**ACTIVITY:** Could you copy every line of the data that contains the word "Lens"?

**Records excerpted from a collection:**
----
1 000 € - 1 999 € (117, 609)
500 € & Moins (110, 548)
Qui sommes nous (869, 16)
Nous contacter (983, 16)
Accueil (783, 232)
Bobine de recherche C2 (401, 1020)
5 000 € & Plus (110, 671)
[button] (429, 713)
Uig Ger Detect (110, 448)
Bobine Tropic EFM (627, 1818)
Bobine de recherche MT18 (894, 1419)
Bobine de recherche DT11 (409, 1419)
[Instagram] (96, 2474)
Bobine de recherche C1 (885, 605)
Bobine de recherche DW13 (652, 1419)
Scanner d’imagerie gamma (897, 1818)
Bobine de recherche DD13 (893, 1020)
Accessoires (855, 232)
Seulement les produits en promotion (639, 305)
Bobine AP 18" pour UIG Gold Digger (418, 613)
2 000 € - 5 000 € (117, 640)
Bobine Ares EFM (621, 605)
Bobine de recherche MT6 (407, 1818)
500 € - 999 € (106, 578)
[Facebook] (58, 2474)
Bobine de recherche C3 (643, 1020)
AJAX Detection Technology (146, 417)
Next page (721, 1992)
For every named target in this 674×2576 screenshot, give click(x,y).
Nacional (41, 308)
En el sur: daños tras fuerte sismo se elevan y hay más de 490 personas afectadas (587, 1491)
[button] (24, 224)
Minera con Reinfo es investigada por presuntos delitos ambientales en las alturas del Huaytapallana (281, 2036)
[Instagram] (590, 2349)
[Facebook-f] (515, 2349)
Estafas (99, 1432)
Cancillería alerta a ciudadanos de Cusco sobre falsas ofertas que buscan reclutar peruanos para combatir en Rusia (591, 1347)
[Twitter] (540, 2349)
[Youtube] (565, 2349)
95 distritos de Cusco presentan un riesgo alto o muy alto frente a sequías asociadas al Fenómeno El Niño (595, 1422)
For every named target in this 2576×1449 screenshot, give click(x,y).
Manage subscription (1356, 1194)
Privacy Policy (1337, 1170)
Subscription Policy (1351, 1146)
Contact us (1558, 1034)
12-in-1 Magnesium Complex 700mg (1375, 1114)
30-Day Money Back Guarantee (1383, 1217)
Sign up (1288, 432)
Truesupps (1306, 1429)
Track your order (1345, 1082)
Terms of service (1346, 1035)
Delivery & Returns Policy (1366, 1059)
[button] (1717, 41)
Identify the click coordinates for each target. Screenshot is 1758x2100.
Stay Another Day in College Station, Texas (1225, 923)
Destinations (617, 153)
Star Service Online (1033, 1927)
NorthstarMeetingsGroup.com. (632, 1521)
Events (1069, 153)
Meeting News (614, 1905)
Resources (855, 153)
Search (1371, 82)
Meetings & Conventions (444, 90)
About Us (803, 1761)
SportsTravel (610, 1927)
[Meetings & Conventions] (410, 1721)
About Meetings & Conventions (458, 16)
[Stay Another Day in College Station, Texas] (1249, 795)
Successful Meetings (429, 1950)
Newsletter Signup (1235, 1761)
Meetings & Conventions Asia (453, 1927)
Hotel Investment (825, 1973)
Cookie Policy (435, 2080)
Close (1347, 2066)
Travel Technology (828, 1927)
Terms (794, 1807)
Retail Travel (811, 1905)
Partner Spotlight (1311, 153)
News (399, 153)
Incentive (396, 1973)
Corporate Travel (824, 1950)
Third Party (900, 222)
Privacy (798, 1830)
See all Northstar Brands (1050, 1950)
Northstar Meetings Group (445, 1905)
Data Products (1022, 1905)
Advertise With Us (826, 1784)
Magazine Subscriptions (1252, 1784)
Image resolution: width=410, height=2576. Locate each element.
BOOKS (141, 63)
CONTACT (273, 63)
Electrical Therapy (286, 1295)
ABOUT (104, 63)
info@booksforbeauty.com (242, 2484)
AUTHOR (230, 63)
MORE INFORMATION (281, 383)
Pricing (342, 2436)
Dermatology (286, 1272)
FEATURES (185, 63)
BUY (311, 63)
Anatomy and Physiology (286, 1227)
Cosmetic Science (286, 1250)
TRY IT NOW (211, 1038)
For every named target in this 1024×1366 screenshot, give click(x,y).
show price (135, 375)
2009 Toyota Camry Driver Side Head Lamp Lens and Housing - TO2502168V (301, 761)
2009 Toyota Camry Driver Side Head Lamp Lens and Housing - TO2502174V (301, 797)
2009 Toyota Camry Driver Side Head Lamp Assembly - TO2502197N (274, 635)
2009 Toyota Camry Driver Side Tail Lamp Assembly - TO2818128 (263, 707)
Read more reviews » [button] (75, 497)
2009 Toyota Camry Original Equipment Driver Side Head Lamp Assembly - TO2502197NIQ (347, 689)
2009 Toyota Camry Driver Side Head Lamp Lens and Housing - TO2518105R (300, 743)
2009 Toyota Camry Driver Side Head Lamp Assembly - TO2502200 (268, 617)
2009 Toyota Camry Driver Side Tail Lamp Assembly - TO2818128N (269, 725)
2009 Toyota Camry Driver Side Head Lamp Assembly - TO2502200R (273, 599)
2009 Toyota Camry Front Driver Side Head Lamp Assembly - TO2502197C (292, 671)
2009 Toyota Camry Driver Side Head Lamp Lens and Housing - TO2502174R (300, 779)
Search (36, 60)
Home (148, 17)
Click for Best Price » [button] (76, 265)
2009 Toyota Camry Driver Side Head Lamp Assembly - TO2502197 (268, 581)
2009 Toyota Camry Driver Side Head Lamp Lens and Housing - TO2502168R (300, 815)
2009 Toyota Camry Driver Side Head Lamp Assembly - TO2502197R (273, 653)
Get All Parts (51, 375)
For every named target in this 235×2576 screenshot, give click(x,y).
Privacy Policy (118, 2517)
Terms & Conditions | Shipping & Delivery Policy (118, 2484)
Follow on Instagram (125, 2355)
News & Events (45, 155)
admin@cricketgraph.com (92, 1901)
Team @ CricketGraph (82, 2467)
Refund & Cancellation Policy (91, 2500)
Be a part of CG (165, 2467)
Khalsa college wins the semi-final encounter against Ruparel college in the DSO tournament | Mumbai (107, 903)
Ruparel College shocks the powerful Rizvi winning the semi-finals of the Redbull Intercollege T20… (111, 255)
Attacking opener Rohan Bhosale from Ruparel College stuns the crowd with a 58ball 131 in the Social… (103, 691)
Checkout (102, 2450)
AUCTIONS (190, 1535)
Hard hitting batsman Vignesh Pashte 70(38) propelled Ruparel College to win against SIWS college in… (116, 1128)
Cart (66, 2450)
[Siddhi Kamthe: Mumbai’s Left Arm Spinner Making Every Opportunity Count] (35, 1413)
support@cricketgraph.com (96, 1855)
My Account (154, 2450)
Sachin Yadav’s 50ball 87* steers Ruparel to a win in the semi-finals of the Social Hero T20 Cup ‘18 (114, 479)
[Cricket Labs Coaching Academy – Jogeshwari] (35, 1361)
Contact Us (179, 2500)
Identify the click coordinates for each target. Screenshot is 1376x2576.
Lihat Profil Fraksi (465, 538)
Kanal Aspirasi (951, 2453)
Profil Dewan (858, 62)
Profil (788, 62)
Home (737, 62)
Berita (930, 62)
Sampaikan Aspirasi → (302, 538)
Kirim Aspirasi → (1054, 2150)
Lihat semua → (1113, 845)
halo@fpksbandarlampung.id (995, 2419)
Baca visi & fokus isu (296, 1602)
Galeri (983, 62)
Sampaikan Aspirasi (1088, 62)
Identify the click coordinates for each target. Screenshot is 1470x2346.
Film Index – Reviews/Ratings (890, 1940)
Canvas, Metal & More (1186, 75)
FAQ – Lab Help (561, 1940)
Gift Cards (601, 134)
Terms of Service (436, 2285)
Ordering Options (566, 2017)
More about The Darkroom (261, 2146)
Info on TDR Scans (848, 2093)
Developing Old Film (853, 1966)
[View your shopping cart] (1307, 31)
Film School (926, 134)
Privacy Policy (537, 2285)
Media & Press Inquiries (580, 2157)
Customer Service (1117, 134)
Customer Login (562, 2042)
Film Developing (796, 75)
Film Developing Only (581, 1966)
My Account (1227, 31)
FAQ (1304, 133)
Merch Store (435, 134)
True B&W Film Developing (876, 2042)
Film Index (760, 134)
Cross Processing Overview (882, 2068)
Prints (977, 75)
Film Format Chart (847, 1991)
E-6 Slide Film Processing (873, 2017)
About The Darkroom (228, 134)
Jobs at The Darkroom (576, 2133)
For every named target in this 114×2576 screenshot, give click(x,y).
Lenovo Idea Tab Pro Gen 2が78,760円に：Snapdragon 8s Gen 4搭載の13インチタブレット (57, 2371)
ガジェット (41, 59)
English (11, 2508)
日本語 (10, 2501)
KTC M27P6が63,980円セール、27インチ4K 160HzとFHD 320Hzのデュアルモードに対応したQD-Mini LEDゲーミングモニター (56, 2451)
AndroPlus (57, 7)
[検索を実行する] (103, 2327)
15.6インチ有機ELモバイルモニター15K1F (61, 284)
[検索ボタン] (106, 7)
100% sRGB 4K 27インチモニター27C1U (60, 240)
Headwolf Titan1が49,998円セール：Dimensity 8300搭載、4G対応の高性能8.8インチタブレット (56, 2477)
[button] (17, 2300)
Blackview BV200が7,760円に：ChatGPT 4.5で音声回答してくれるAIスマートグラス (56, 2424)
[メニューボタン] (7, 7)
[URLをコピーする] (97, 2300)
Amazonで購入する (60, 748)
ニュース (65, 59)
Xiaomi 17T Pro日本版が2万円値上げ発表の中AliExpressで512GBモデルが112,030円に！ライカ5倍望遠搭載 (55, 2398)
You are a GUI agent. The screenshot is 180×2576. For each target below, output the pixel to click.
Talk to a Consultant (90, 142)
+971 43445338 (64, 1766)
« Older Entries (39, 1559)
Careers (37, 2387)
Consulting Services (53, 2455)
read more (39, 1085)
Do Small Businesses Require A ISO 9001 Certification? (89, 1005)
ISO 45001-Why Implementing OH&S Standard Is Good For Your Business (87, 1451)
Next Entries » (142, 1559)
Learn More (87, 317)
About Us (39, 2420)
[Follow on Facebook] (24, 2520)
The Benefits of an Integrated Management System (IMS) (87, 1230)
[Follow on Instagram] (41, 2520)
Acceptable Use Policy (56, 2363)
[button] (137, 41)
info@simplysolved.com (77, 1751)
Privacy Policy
----
**RESPONSE:**
2009 Toyota Camry Driver Side Head Lamp Lens and Housing - TO2502168V (301, 761)
2009 Toyota Camry Driver Side Head Lamp Lens and Housing - TO2502174V (301, 797)
2009 Toyota Camry Driver Side Head Lamp Lens and Housing - TO2518105R (300, 743)
2009 Toyota Camry Driver Side Head Lamp Lens and Housing - TO2502174R (300, 779)
2009 Toyota Camry Driver Side Head Lamp Lens and Housing - TO2502168R (300, 815)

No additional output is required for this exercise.